Par un jugement n° 2002611 du 5 mai 2023, le tribunal administratif de Châlons-en-Champagne a annulé la décision de la directrice générale de France AgriMer du 2 juillet 2020 et rejeté le surplus de la demande.
Procédure devant la cour :
Par une requête, enregistrée le 3 juillet 2023, la société Champagne Jean-Paul Deville, représentée par Me David de la SCP Badre Hyonne Sens-Salis Denis Roger Daillencourt, demande à la cour :
1°) d’annuler ce jugement en tant qu’il a rejeté sa demande tendant à l’annulation de la décision du 2 juillet 2020 ainsi que ses conclusions indemnitaires ;
2°) d’annuler, pour excès de pouvoir, la décision du 20 octobre 2020 par laquelle la directrice générale de l’établissement national des produits de l’agriculture et de la mer (France AgriMer) a rejeté son recours gracieux ;
3°) de condamner France AgriMer à lui verser une somme de 157 890, 81 euros d’aide aux investissements vitivinicoles au titre des années 2019 à 2023 ;
4°) de mettre à la charge de France AgriMer la somme de 2 000 euros en application de l’article L. 761-1 du code de justice administrative.
Elle soutient que :
– c’est à tort que les premiers juges n’ont pas annulé la décision rendue sur recours gracieux en raison de l’illégalité de la décision initiale alors que ces deux décisions sont indivisibles ;
– la décision contestée n’est pas motivée en méconnaissance des articles L. 211-2 et L. 211-5 du code des relations entre le public et l’administration dès lors qu’elle ne précise pas les déclarations de stocks concernées par le manquement déclaratif ;
– les dispositions des articles 3 et 11-2 de la décision du 11 septembre 2019 ne peuvent pas fonder la décision en litige ; le document intitulé « récapitulatif de dossier » mentionne l’obligation d’effectuer les déclarations de stock dans les délais imposés par le règlement n°436/2009 ; l’article 5.2.1.2 de la décision du 11 septembre 2009 renvoie à une annexe 3 qui ne mentionne pas les déclarations de stock parmi les pièces justificatives à fournir ; l’absence de déclaration de stock ne peut justifier la décision de refus en litige ;
– l’article 11 de la décision du 11 septembre 2019 prévoit une minoration de l’aide mais pas un refus total ;
– l’article 407 du code général des impôts prévoit une obligation de déclaration électronique du stock sans l’assortir d’une sanction ;
– elle n’était tenue de procéder à la déclaration de stock qu’au comité champagne (CIVC) et non directement au service des douanes ; elle a effectué régulièrement sa déclaration à ce comité et n’a ainsi pas manqué à son obligation déclarative ; la décision du 11 septembre 2019 fait référence à une obligation déclarative sans préciser qu’elle doit l’être par voie électronique.

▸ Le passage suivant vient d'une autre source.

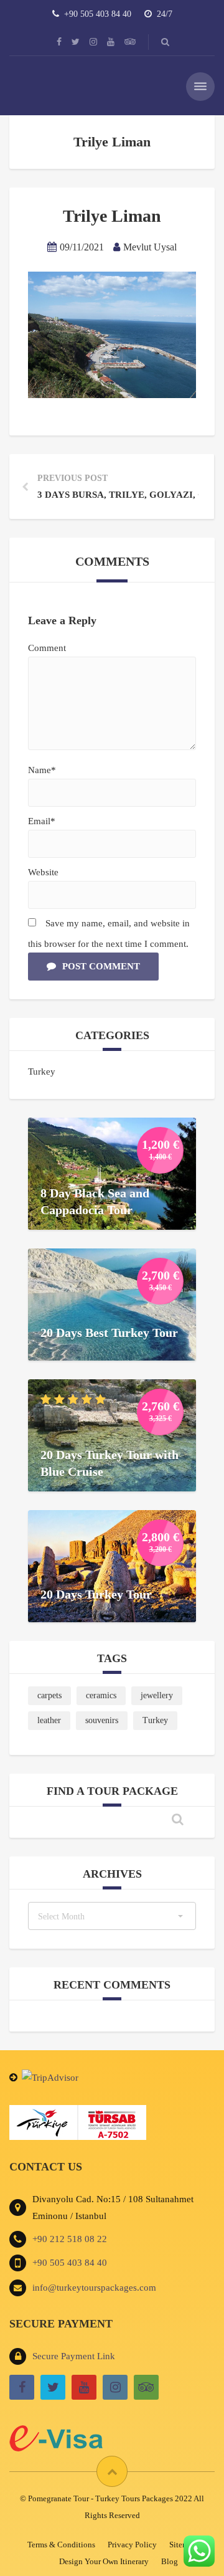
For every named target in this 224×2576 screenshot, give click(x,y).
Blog (169, 2561)
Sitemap (183, 2544)
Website (43, 872)
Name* (42, 770)
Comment (47, 648)
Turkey (41, 1072)
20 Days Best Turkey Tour (109, 1332)
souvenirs (101, 1720)
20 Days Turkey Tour (96, 1594)
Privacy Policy (132, 2544)
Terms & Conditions (61, 2544)
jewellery (157, 1695)
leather (49, 1720)
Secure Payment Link (73, 2356)
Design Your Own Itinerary (104, 2561)
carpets (49, 1695)
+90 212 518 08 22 (69, 2239)
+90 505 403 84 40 (69, 2263)
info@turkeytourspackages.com (94, 2288)
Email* (41, 821)
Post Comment (101, 966)
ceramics (101, 1695)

Par un mémoire en défense, enregistré le 21 octobre 2024, l’établissement national des produits de l’agriculture et de la mer (France AgriMer), représenté par Me Alibert du cabinet Goutal, Alibert et associés, conclut au rejet de la requête et demande que la somme de 2 000 euros soit mise à la charge de la société Jean-Paul Deville en application de l’article L. 761-1 du code de justice administrative.
Il soutient que les moyens de la requête ne sont pas fondés.
Par une ordonnance du 23 octobre 2024, la clôture d’instruction a été fixée au 25 novembre 2024 à 12 heures.
Vu les autres pièces du dossier.
Vu :
– le règlement n°1308/2013 du parlement européen et du conseil du 17 décembre 2013 ;
– le règlement délégué (UE) 2018/273 de la Commission du 11 décembre 2017 ;
– le code des douanes ;
– le code général des impôts ;
– le code des relations entre le public et l’administration ;
– la décision INTV-GPASV-2019-19 de la directrice générale de FranceAgriMer du 11 septembre 2019 ;
– le code de justice administrative.
Les parties ont été régulièrement averties du jour de l’audience.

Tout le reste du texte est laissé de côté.